§ WHAT IS EXPECTED:
In the listing below, identify each line with the word "will" and return those lines.

Start of DATASET

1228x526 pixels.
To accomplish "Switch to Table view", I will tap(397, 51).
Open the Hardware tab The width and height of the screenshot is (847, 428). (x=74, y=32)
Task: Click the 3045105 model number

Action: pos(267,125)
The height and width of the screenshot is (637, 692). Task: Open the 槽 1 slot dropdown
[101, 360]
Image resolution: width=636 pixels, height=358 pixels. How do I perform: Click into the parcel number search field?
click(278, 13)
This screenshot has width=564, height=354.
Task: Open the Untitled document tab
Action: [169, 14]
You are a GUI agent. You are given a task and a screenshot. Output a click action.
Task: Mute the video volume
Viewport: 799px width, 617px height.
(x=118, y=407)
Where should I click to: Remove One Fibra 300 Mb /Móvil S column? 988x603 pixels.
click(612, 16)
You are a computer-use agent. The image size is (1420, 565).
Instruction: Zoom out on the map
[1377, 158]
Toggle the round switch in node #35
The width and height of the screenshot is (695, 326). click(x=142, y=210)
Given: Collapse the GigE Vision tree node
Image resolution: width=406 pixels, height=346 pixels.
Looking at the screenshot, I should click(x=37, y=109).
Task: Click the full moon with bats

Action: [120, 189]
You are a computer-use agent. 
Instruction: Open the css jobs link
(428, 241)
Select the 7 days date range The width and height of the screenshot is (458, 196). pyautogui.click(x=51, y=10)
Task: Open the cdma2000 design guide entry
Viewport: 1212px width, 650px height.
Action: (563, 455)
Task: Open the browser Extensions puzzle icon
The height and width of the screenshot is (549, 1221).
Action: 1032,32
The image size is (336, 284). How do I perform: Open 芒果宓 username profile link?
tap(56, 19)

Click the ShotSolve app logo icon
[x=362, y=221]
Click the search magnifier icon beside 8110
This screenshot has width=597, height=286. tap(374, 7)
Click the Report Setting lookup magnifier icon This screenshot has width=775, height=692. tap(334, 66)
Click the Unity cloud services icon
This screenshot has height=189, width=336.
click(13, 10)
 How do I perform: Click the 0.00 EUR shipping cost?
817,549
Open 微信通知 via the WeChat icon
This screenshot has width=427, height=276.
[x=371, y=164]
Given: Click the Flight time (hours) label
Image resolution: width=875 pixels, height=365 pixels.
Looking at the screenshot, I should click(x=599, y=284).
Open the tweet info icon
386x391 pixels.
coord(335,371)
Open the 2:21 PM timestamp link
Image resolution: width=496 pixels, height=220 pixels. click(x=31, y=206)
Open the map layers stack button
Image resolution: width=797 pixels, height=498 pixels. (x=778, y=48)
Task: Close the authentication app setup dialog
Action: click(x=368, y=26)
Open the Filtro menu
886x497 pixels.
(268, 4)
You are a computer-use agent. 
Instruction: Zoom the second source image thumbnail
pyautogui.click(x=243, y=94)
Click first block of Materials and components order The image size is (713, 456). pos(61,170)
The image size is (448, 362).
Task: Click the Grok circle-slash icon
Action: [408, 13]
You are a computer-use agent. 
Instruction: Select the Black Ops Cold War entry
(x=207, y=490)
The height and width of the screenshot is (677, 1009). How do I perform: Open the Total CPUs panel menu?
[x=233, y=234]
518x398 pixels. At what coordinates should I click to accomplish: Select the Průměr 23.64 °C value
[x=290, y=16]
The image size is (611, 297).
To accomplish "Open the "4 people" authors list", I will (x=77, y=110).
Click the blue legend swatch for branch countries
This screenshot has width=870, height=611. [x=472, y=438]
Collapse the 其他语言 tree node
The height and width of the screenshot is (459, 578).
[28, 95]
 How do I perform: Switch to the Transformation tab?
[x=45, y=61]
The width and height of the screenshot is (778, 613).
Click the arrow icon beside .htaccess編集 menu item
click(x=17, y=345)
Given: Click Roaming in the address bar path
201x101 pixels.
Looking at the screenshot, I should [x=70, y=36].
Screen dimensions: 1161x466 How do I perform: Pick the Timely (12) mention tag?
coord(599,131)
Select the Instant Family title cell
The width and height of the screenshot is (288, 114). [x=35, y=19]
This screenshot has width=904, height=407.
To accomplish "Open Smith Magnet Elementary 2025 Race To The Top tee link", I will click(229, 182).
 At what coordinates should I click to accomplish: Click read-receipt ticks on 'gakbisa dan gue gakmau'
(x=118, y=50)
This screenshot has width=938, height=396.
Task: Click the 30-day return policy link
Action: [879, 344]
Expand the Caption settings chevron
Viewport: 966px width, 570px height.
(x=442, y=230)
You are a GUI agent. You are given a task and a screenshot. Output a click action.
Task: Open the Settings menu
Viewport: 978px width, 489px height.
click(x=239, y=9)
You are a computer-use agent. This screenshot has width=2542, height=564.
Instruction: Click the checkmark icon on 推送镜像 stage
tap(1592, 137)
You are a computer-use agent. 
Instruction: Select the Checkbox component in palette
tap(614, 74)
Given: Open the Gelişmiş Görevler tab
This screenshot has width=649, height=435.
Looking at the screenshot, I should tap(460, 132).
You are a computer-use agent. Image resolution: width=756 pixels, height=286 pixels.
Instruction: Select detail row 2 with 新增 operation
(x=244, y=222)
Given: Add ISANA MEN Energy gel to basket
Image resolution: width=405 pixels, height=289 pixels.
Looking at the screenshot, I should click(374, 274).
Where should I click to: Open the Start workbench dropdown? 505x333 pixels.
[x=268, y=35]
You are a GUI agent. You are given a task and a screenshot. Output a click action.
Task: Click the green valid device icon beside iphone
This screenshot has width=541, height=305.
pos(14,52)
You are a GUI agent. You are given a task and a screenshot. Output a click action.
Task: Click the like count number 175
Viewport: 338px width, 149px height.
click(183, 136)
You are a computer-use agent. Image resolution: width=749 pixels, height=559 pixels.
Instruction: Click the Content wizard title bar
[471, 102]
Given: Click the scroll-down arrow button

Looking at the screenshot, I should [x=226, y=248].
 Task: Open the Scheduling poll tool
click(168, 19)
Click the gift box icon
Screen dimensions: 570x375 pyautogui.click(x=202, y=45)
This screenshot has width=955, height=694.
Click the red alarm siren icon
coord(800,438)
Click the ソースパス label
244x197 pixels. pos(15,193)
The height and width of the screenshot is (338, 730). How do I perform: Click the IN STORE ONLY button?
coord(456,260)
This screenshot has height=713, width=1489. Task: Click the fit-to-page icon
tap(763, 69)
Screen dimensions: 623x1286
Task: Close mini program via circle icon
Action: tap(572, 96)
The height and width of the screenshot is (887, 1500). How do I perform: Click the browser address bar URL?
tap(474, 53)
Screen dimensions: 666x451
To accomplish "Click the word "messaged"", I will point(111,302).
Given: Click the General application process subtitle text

End of DATASET

§ YOUR SOLUTION:
To accomplish "Switch to Table view", I will tap(397, 51).
To accomplish "Open the "4 people" authors list", I will (x=77, y=110).
To accomplish "Open Smith Magnet Elementary 2025 Race To The Top tee link", I will click(229, 182).
To accomplish "Click the word "messaged"", I will point(111,302).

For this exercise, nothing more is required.